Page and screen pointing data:
- - - - - - -

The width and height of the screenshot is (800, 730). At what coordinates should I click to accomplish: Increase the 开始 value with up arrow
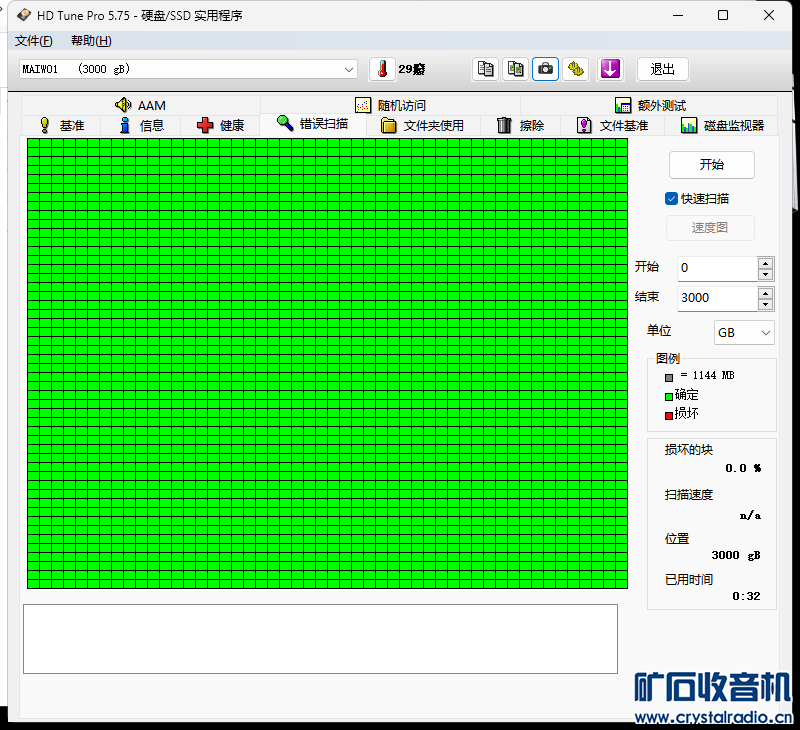pyautogui.click(x=766, y=263)
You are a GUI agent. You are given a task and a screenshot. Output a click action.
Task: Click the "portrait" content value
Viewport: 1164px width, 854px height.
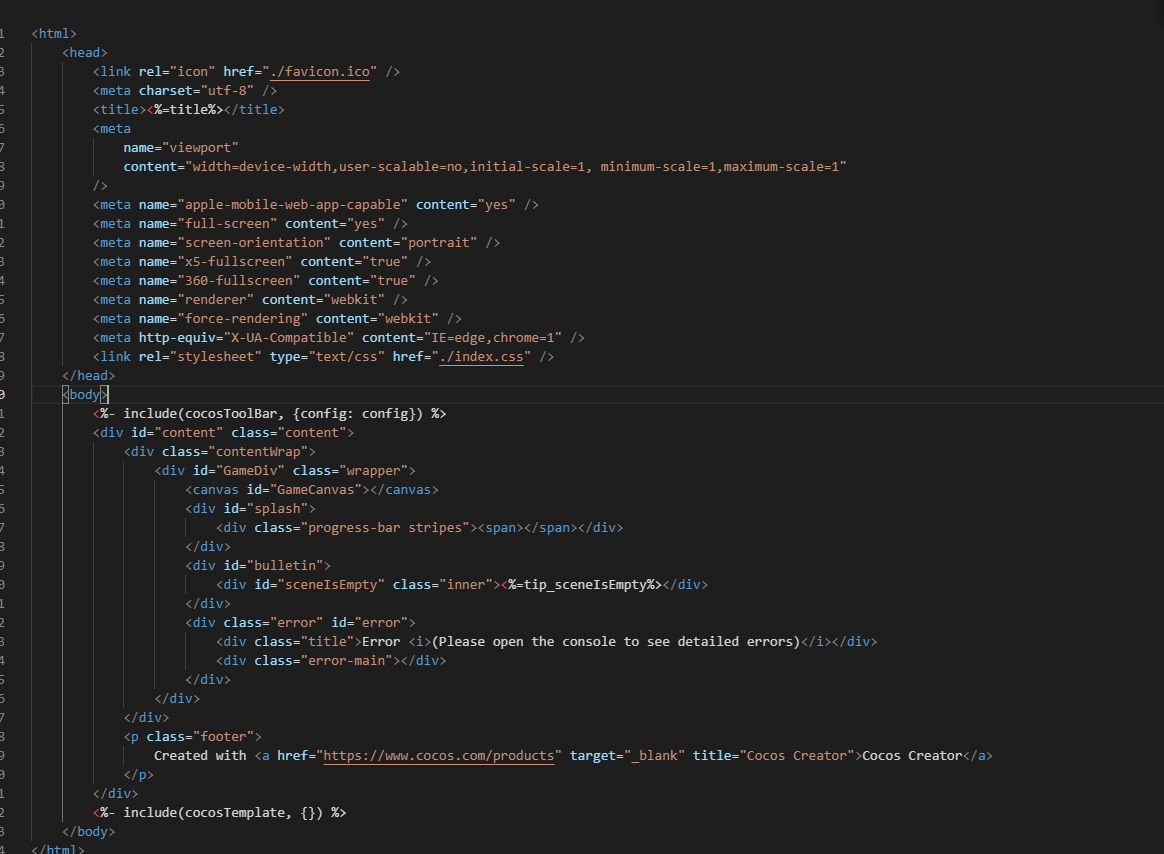click(442, 242)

- - - - - - -

■ PROBLEM STATEMENT
Rewrite every line of the material above, replacing "screenshot" with "screen capture" wherever it appears and leaving everything else unchanged. Leave the pictures out of your answer.

■ WRITTEN ANSWER
The width and height of the screen capture is (800, 730). At what coordinates should I click to accomplish: Increase the 开始 value with up arrow
pyautogui.click(x=766, y=263)
You are a GUI agent. You are given a task and a screen capture. Output a click action.
Task: Click the "portrait" content value
Viewport: 1164px width, 854px height.
click(442, 242)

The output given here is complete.